Friday, December 3, 2010

I need a name

I need a name suggestions for a Graphic Design business....where I do some freelance, but hopefully a lot of custom design work for invitations, events related materials, and so on. Looking for something good, folks, feel free to comment.

Dec 3 post on Dec 3 - HA!

Prompt: Moment. Pick one moment during which you felt most alive this year. Describe it in vivid detail (texture, smells, voices, noises, colors).

I'm thinking.....I'm thinking.....apparently I've spent the year feeling NOT alive. That's not good. That kind of goes back to day one, when the only word I could come up with for the year was tired. Bad news for me.

On the other hand, I've been known to zone into activities so completely, that the rest of the world just fades into the background. (huh? - you can just see the blank expression on my face, and the confusion, when I'm interrupted, can't you?) While this isn't, perhaps the alive feeling that she's asking about, it is a feeling that feeds the soul. Reading a story, working on an art project, those are the kinds of things that I look back on with immense satisfaction.

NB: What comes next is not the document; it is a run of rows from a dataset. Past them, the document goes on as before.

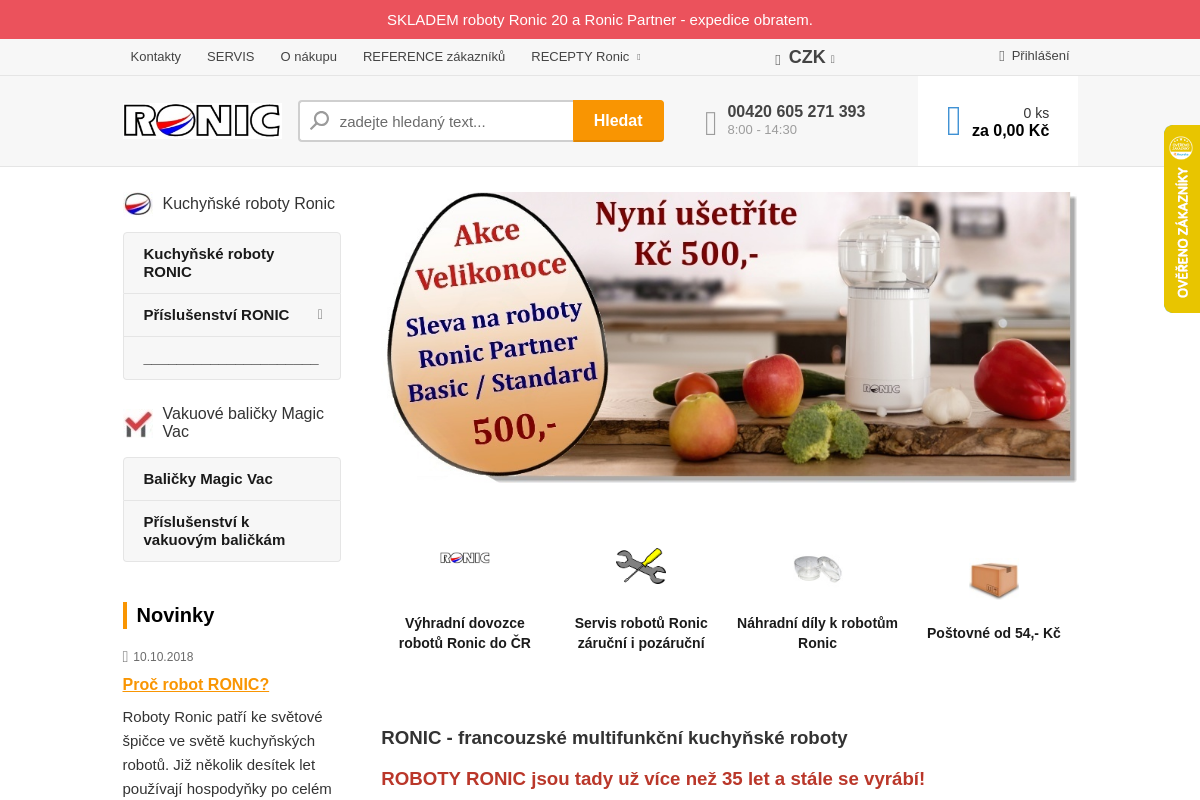Viewport: 1200px width, 800px height.
Task: Expand the RECEPTY Ronic menu
Action: [x=586, y=57]
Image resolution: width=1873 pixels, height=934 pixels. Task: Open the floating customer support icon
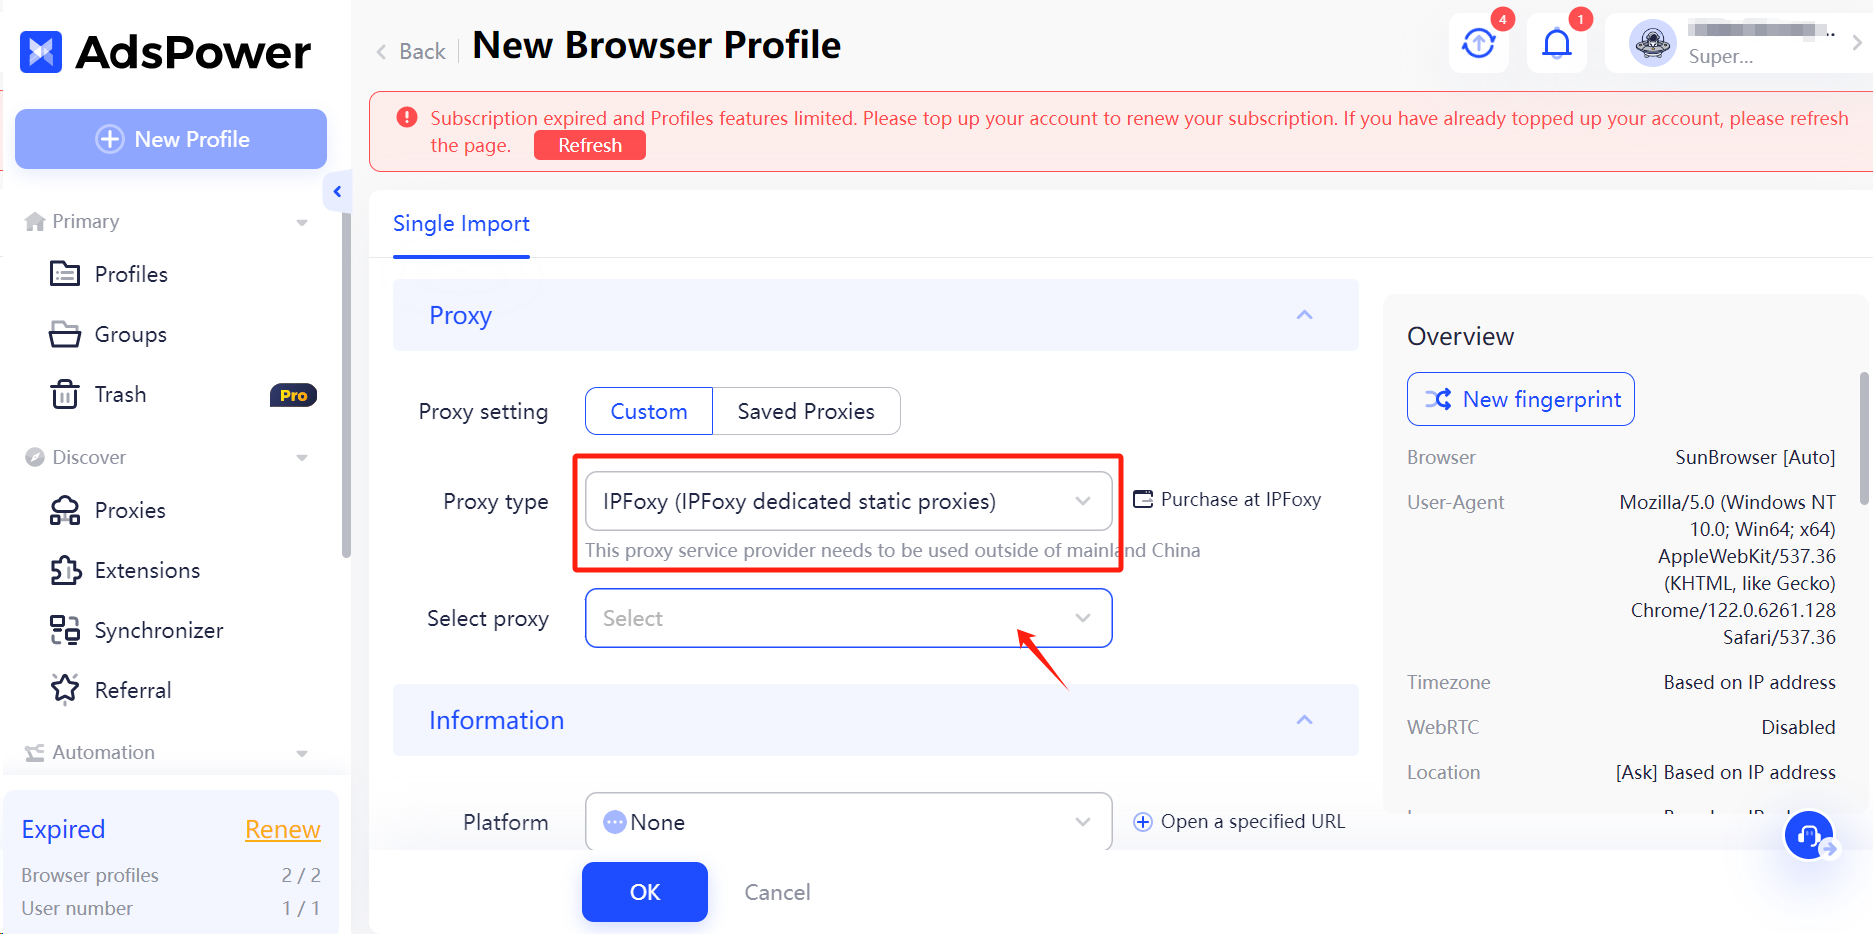(1808, 836)
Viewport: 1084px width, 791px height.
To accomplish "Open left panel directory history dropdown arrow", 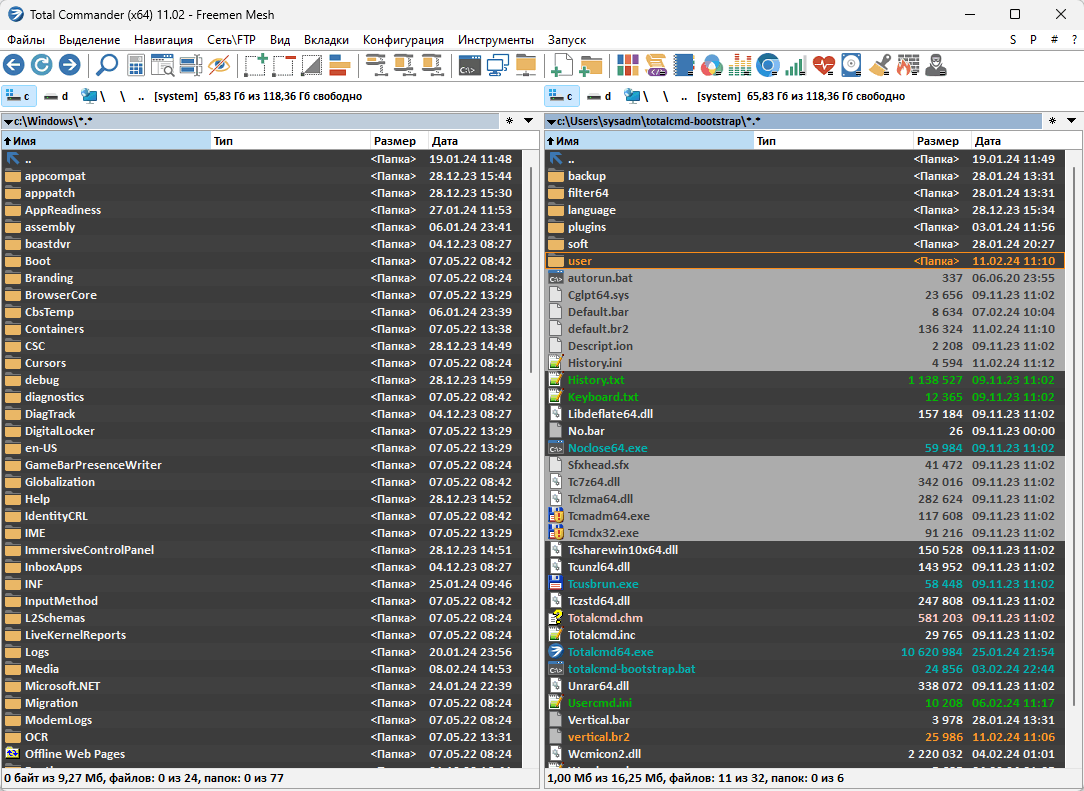I will (x=529, y=121).
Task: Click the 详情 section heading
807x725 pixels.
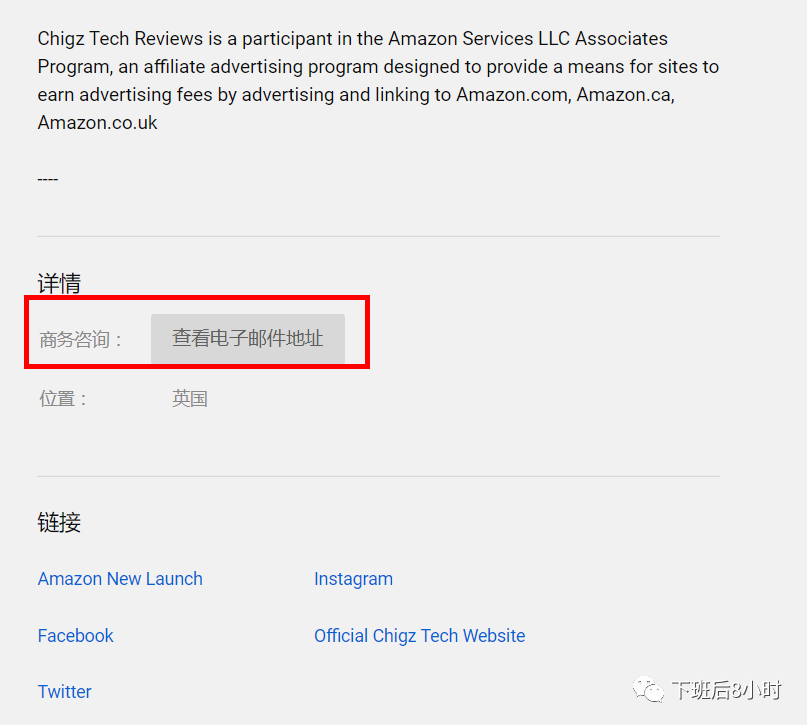Action: pyautogui.click(x=59, y=283)
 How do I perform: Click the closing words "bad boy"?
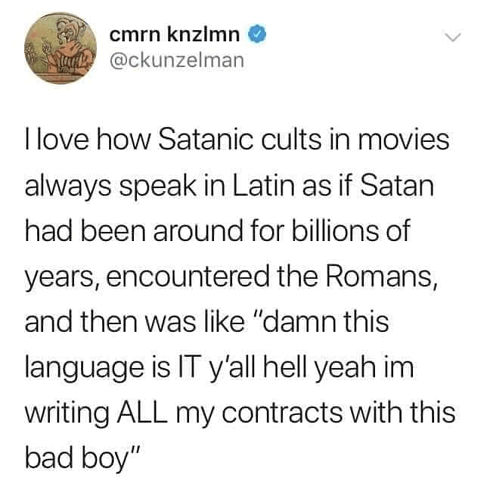coord(77,460)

While we were in New Hampshire this year, it was spectacular to be in the middle of the granite mountains, and the trees, and the amazing natural world. I don't spend a lot of time outdoors at home, but there, it was good to walk and see the darkness of the dense trees of the woods. To stand alongside thousands of pounds of solid rock that had stood in place for about as long as recorded history....gives you a sense of your position in the world, and the power of the mighty Creator. The green-ness of it was almost overwhelming. The sun only filters through the woods, so there it is dark, and cool and quiet. Look closely at the tiny etchings of the Creator's hand....tiny seeds and new trees that force their way through the piles of leaves on the forest floor....or in the cracks of solid rock.

I'm not sure it is alive, necessarily, but the anxiety attack I had on the top of the five story high overhang over Niagara Falls was similar. Water, rushing around and through, you could feel the vibrations through the earth, the buildings the sidewalks. The noise of the crashing on the rocks below, the wind whipping your hair, and your clothes about, and needing to feel little hands tightly in my own. Rain, and mist and cold air seep through the jackets, and the hair stuck to my face, but I couldn't let go of the baby hands. It is overwhelmingly gray. Gray rocks, gray water, gray air filled with mist and fog. Gray cold, and gray concrete sidewalks. Fear bubbles inside my chest, and the tears fall without any real warning. Of course, this doesn't promote calmness among my children either...but when is fear ever rational, or calm? It is a serious survival mechanism though, and it keeps me and my kids away from danger.

What a wondrous sight - the massive and deadly Falls, and I'm glad we've seen them. But, I don't need to go back, for awhile, at least. I've got plenty of irrational fears, right here on dry ground.

NOTE: This is writing without editing. So......bear that in mind. :-) vb

Dec 2 post on Dec 3....

Prompt: Writing. What do you do each day that doesn't contribute to your writing -- and can you eliminate it?

Hmmm. Life. House, stuff to do. Eating, sleeping, being lazy. I suppose that last one is something I could eliminate, but honestly, I think sometimes my body just needs to stop sometimes, and be still. I read blogs, and can waste a lot of time doing that, but is it really wasted, to see what others are doing. I need to think about this some more. vb

Wednesday, December 1, 2010

December 1 One Word.
Encapsulate the year 2010 in one word. Explain why you’re choosing that word. Now, imagine it’s one year from today, what would you like the word to be that captures 2011 for you?
(Author: Gwen Bell)

One word. My initial thought is tired. My second thought is school. My third thought....well, there isn't one. There has been good, there has been exhausting, there has been mostly accommodating my school schedule. That's what this year will have been about.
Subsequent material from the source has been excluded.